All records that follow are to be copied exactly, with images omitted.

> **Supplied material**:
▬▬▬

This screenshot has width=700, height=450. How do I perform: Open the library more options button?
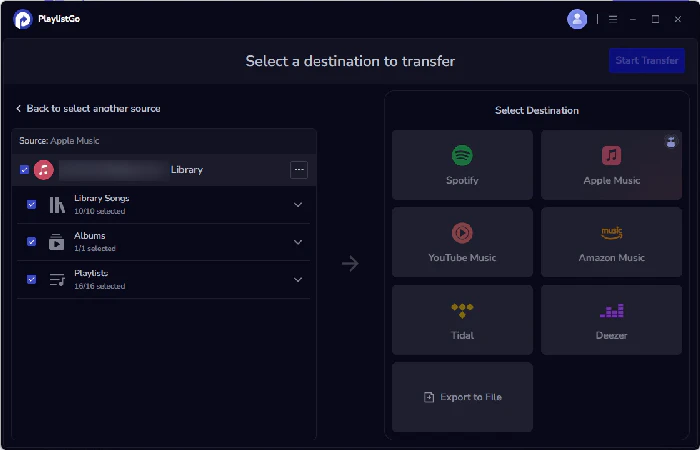click(x=299, y=170)
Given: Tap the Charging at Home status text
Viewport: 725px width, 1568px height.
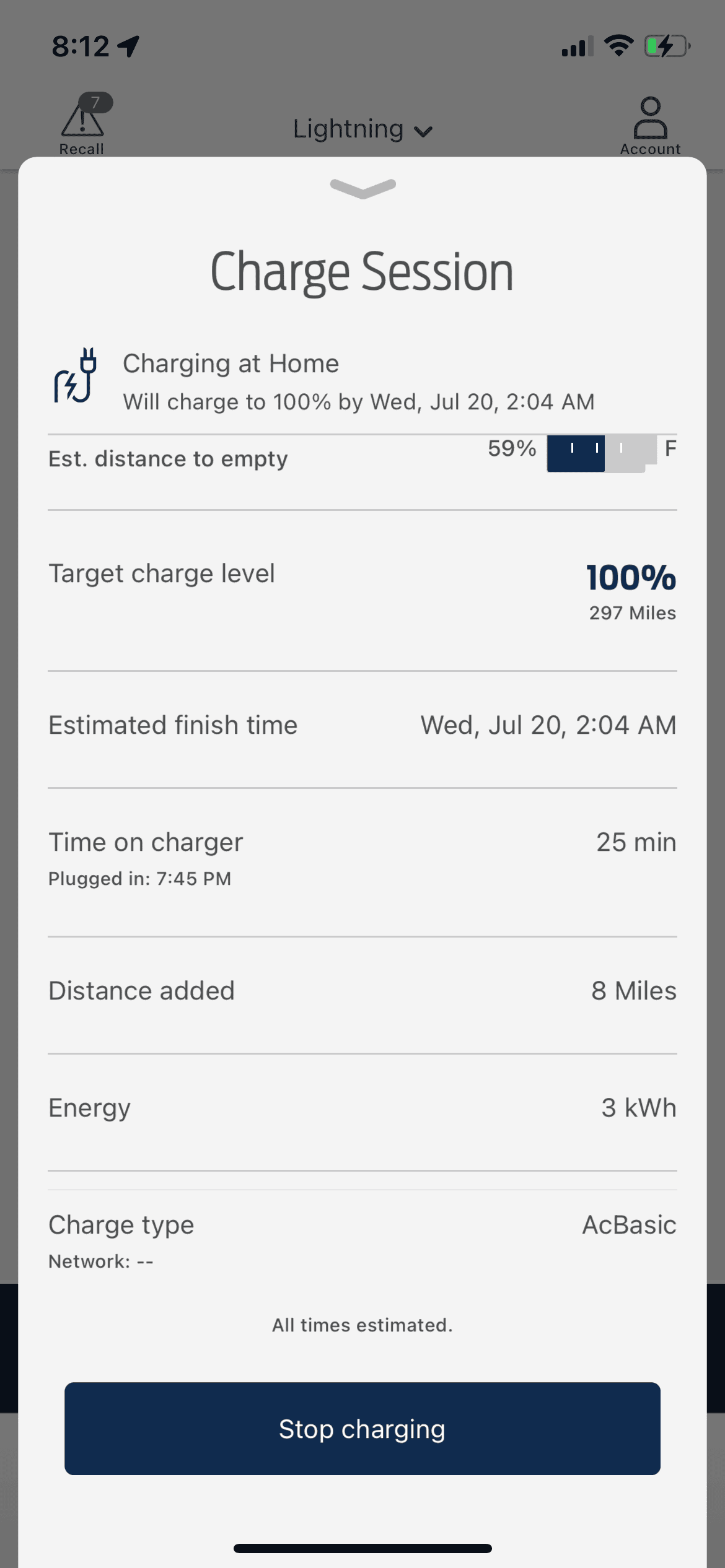Looking at the screenshot, I should 231,364.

▬▬▬

> **Worked solution**:
This screenshot has width=700, height=450. How do I perform: Open the library more options button?
click(x=299, y=170)
Given: Tap the Charging at Home status text
Viewport: 725px width, 1568px height.
Looking at the screenshot, I should 231,364.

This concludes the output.